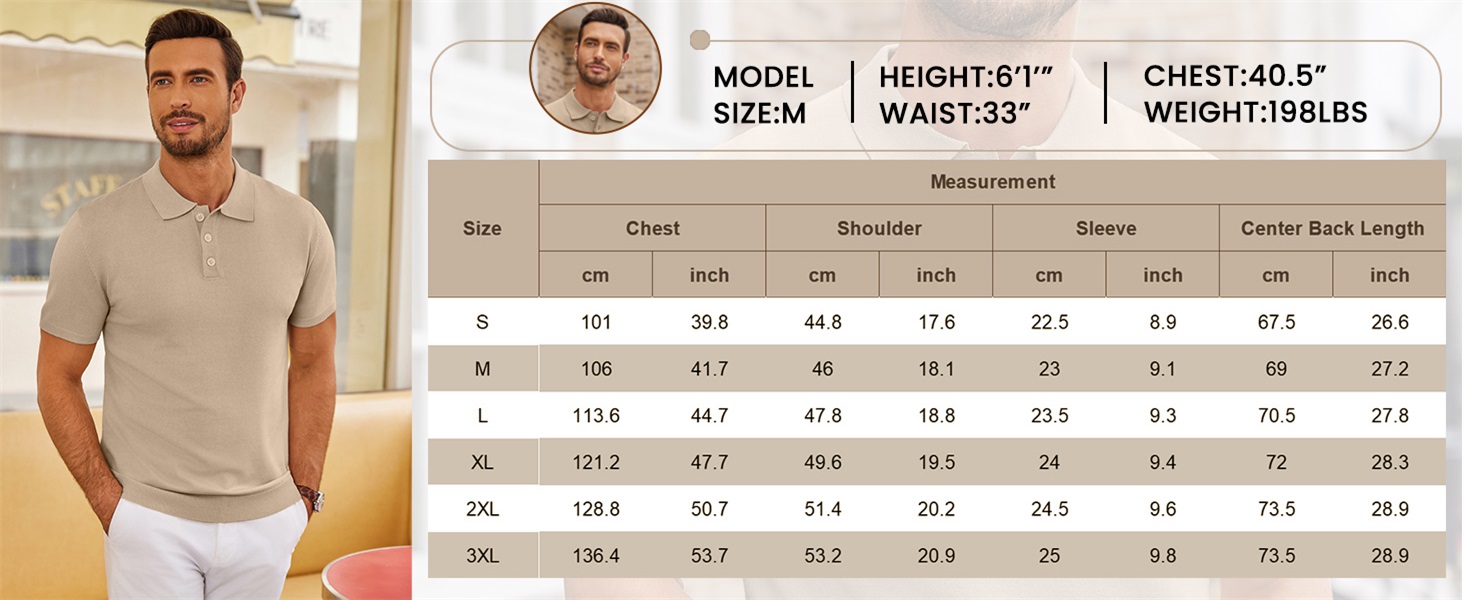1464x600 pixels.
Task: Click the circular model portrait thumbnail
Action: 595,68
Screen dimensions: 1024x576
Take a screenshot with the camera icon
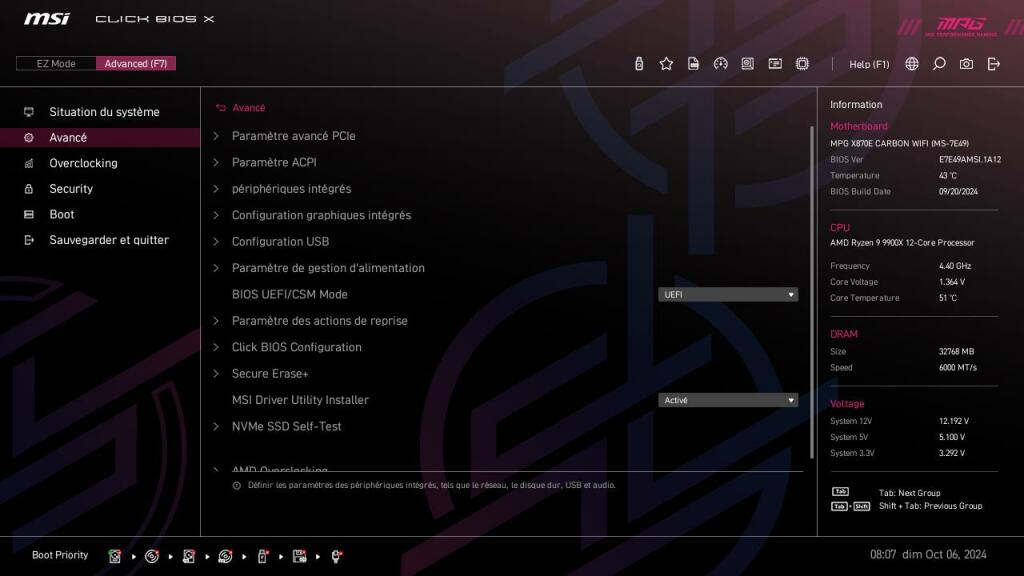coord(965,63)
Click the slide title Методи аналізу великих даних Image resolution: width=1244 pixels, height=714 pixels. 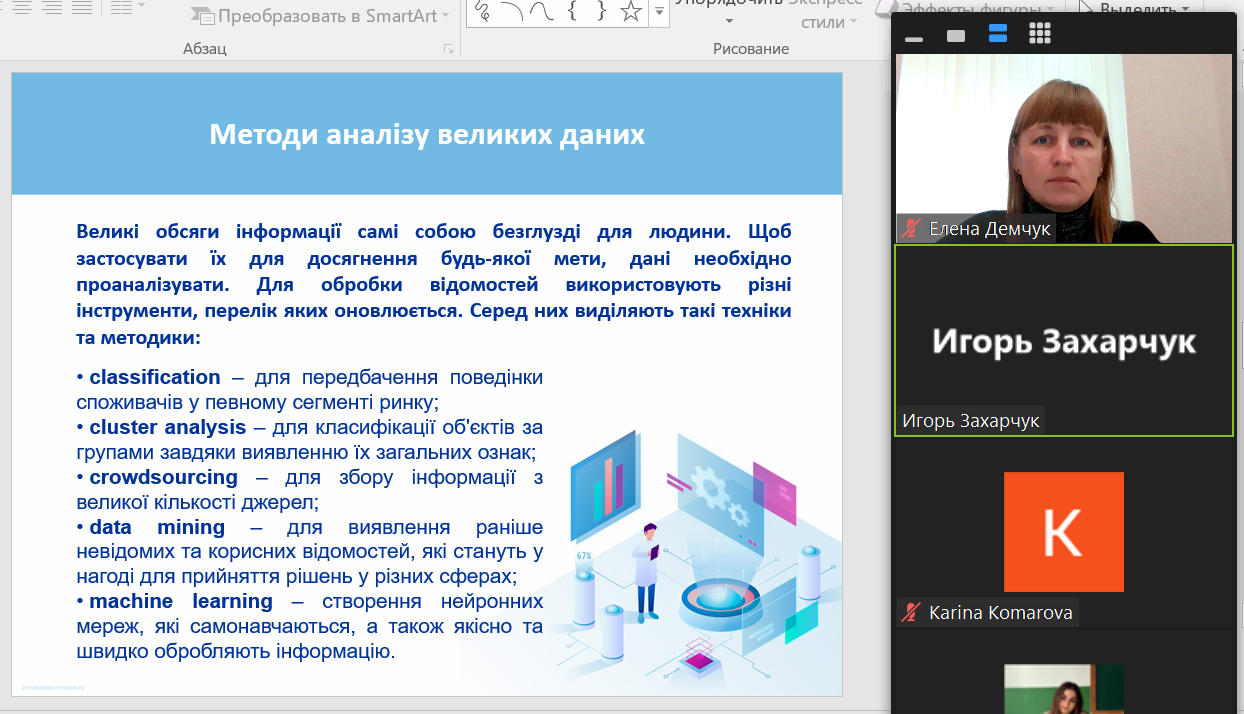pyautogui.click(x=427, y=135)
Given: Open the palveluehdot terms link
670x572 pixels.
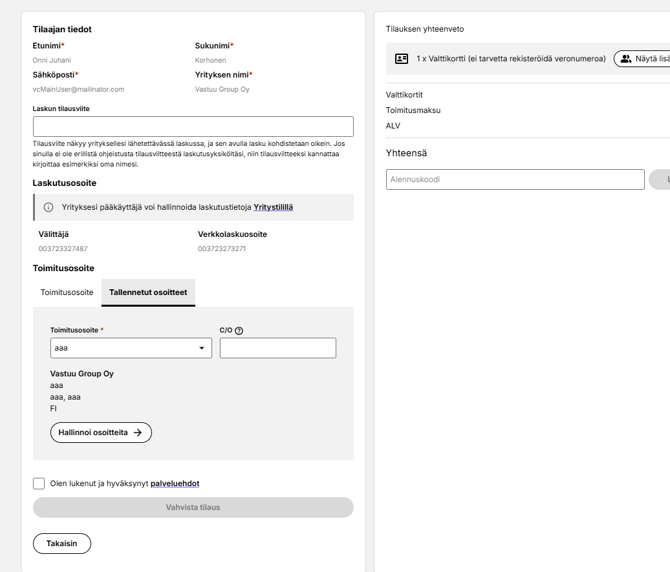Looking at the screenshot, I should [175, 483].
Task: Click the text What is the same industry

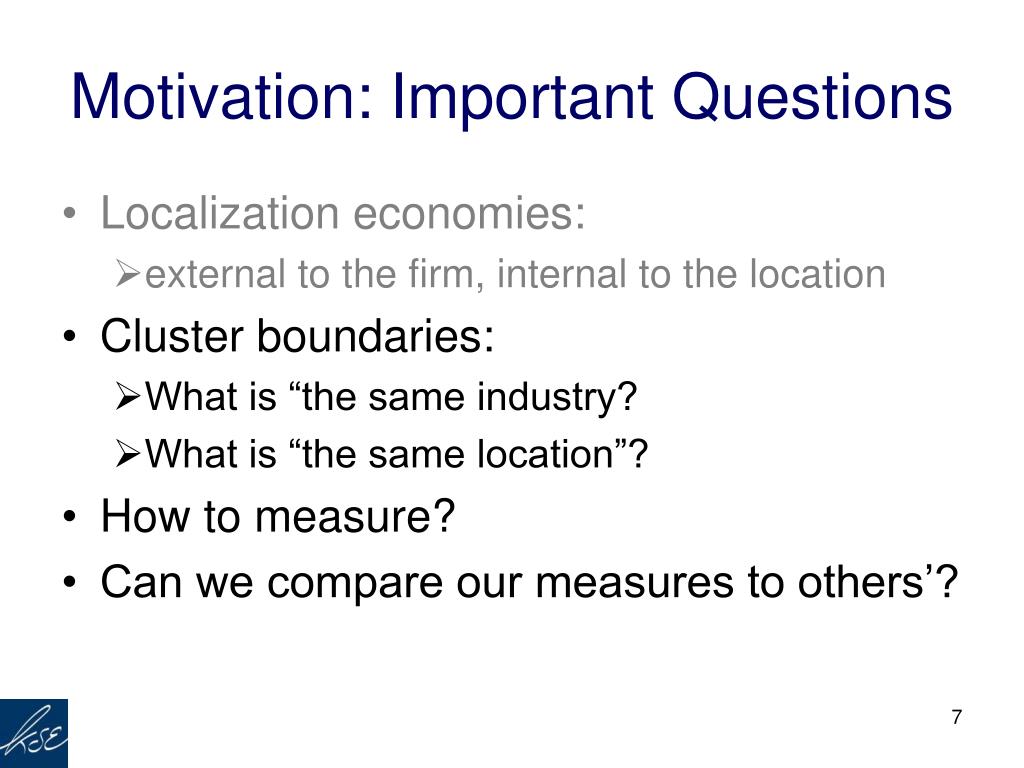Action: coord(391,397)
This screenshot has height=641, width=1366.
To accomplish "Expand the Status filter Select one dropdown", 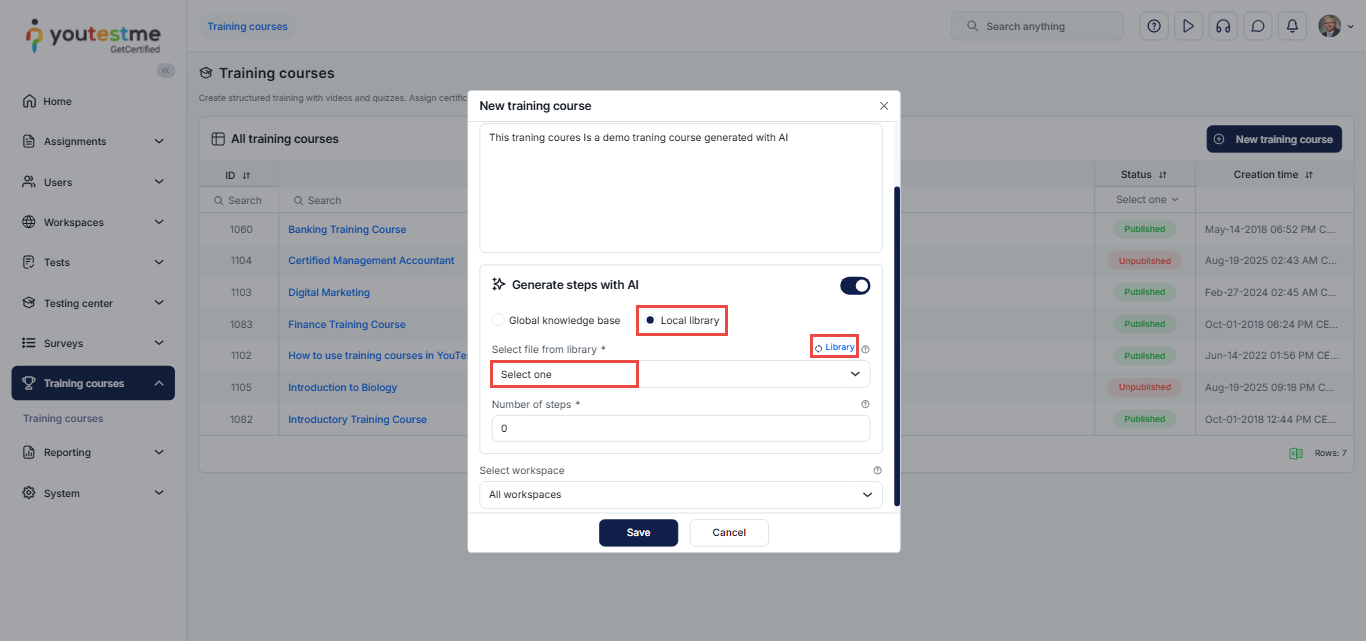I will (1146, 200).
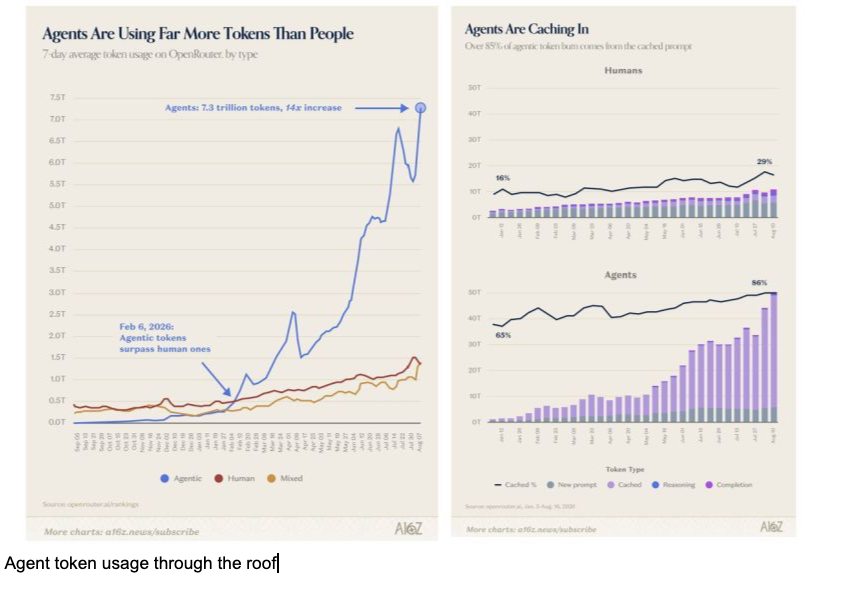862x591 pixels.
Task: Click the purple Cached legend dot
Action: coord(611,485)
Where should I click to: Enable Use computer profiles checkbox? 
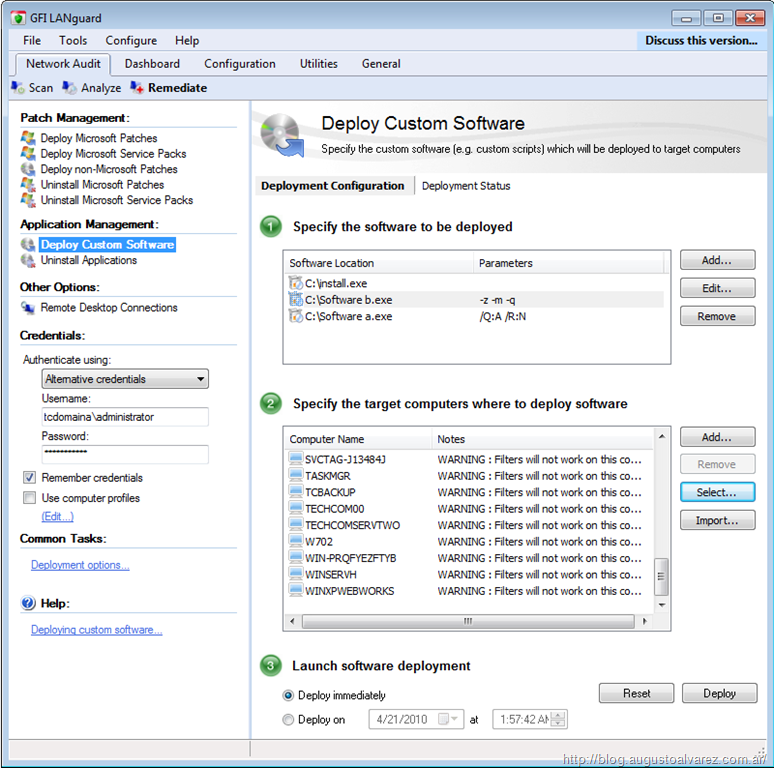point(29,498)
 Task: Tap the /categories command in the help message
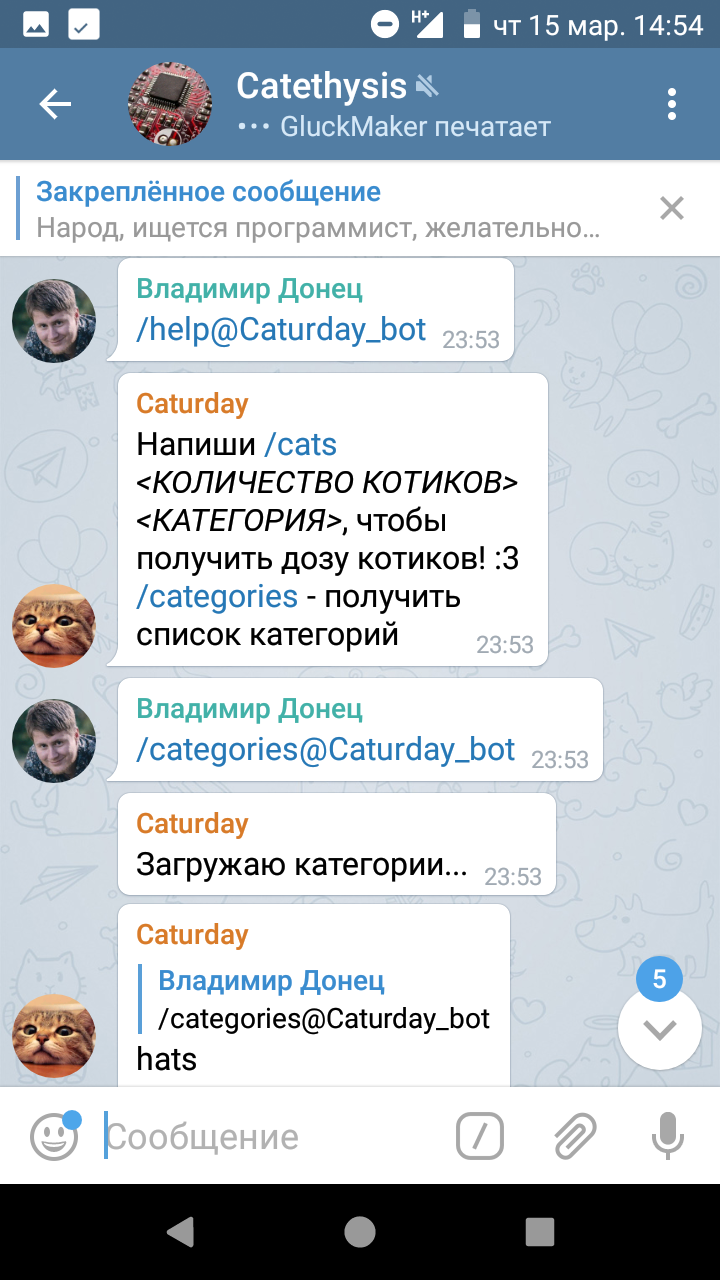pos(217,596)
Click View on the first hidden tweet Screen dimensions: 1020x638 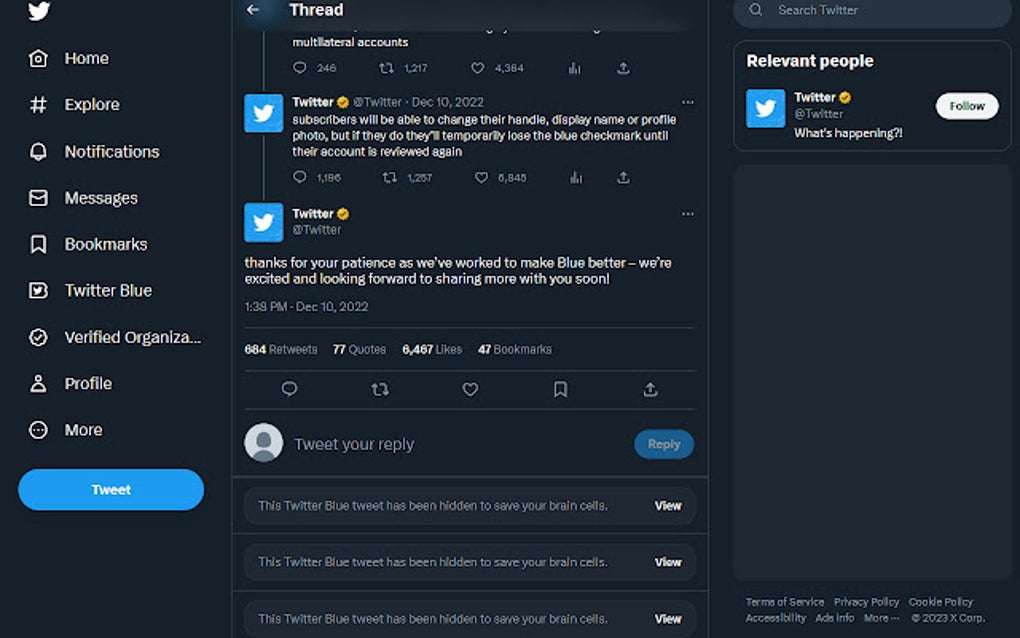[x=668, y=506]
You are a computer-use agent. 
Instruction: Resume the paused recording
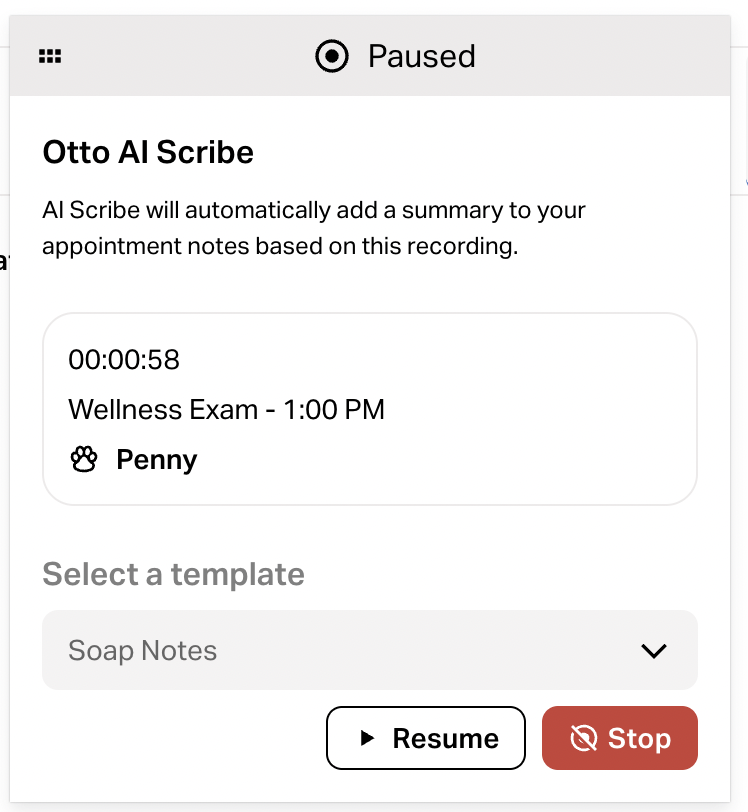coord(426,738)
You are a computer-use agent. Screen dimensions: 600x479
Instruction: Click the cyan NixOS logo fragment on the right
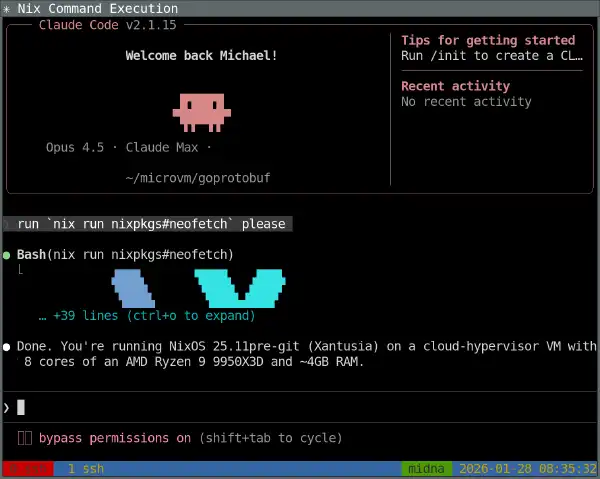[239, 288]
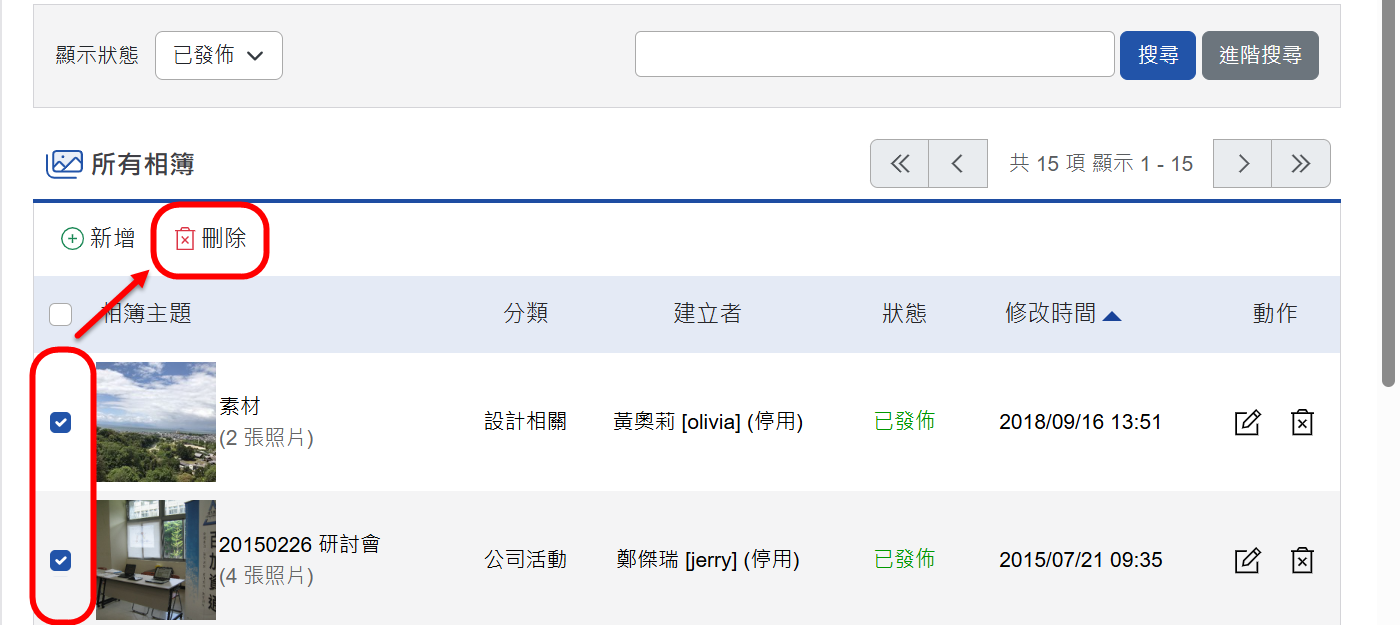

================================

To do:
Copy the entries above exactly, but only the stretch from the line containing "670x572 pixels." through the line containing "This screenshot has height=641, width=1366.". Keep both end lines; drop the pictures.

Written answer:
670x572 pixels.
Looking at the screenshot, I should [175, 483].
Task: Click the text What is the same industry

Action: coord(391,397)
This screenshot has height=641, width=1366.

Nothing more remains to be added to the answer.